決算スケジュールを早める

/ エグゼクティブパートナー

決算スケジュールを早めるためには

一般的には次のような改善視点が必要です。

ボトルネック業務のプロセス改善

請求締め業務などの主要プロセスについて業務分析を行い、時間短縮の観点からボトルネック業務を洗い出し、仕事の順番、方法などの見直しを行い、To-be業務プロセスを定義すること。

業務ルールの変更

情報作成の目的を再認識し、目的に沿う形で情報収集スケジュール、締めスケジュール、承認ルールなどを見直すこと。

システム改善

情報作成業務において、重要なプロセスを担うシステム上の問題点を洗い出し、必要
なプログラム改善やシステムスケジュールを見直すこと。

情報の目的適合性

これらの改善視点において共通して言えることは、情報の目的適合性を考えることです。
目的を達成するために必要な情報の精度を事前に定義し、関係者で合意形成しておくことが決算早期化のプロジェクトを推進していくうえでとても重要な点となります。

また、決算早期化の視点はプロセスの簡素化を追求するあまり、内部統制の観点が欠落しがちです。当該事案の推進にあたってはJ-Soxの要件も十分加味したうえでプロセス設計を行う必要があります。

また会計面においては特に外部業者等の取引先の意識改革や協力も不可欠となる場合が往々にしてあります。

見栄えの良い表現にご注意を

いかにも美しい表現で「決算の早期化」について書かれている書物やホームページなども多いのですが、未だに「経理担当者」が締め日になってようやく机に溜め込んだ請求書をおもむろに出して、会計ソフトに入力し始める…とか、請求書発行が社員の締めの意識が希薄で、締め日後に請求データそのものを多数提示され、売上高すら決まらない…とか、更には引き落としまだ反映されていないので費用確定ができない…、などと結構アナログ的な部分が積み重なって5営業日前後、業績数値の確定が遅れていることがあります。

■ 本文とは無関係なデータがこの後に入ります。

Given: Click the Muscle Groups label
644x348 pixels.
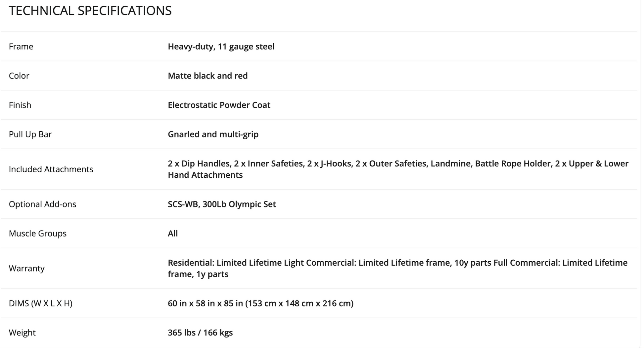Looking at the screenshot, I should [x=37, y=234].
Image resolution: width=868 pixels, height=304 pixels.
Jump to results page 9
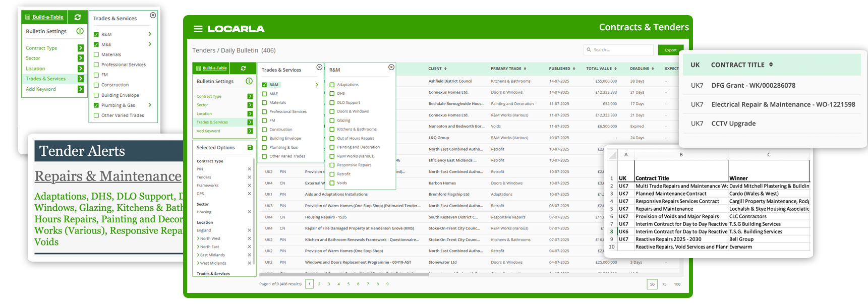coord(387,284)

私たち天神経営では、大手業者が行っているような「〇〇システム導入により…」などということ以前に、まずその仕事場で何が起きているのかを社員の方々と一緒になって実務を行いながら細かく業務の流れを見て行きます。

天神経営がともに実行する改善ステップ

① 〇〇営業日短縮
② 問題点の洗い出し(「いや無理、何故なら…」の掘り下げ)
③ ②の逆説を仮設として整理、フローへ落とし込み
④ 逆説を成立させるための更なる仮設設定
⑤ 仮設の具現化

これらのステップを天神経営では一緒にやっていきます。

場合によっては外部取引業者の協力や理解も必要です。

その場合においてももちろん一緒に交渉や説得、お願いをさせていただきます。

一連の流れを社員の方々と一緒にやることによって社員そのものの経験値を上げていくのです。

経験値が上がれば意識も変わってきます。

問題の根本

実はこれこそが問題の根本でもあったりします。

どうして月次を早くする必要があるのか…、いやしなければならないのか…そこに関わる全てのものが理解しなければなりません。

かつて古き良き時代には上司から良く言われたものです。

「仕事は一つ上の立場の目線でやれ。」と。

まさにこれが仕事の質を上げていくかつての「魔法の言葉」だったのです。

後工程、前工程の状況を見定めながら、且つケアしながら自身の仕事を行うことで我が国の業務の質は上がってきました。目線を一つ二つ上げて同じ仕事をしたときに結果は明らかに違ってきます。

もちろん大掛かりなシステムを導入し、これにフローを合わせることで目覚ましい効率化が実現することもあるでしょう。

しかしそれには高額なコストがかかります。

何も大掛かりなシステム導入をしなくてもまずは一つ一つの細かな業務を見直し、俗人的な要素を少なくしていくことで以外にもスムーズに流れることもあるのです。

ましてや今のこのコロナ禍の時代に作業効率を上げ、できるだけ早い経営判断ができるようにすることは必須です。

私たち天神経営は、これに汗を惜しみません。

問題は経理だけではない

また実は、経理だけの問題でなかったりもします。

経理は基本的には企業活動の結果の集計ですから、これを逆にたどっていくと様々な部門が絡んでいることが分かります。

私たち天神経営は、どの部門から上がってくる何が問題で締めが遅れるのかも一緒に特定し、その部門への協力・依頼を行っていきます。

そして締め作業の早期化を皮切りに、目線が上がった社員達がそれぞれの部門で仕事をやり始め、自分たちが考え始めることを支援します。

このすべてがお客様の会社の財産となるために私たち天神経営はあるのです。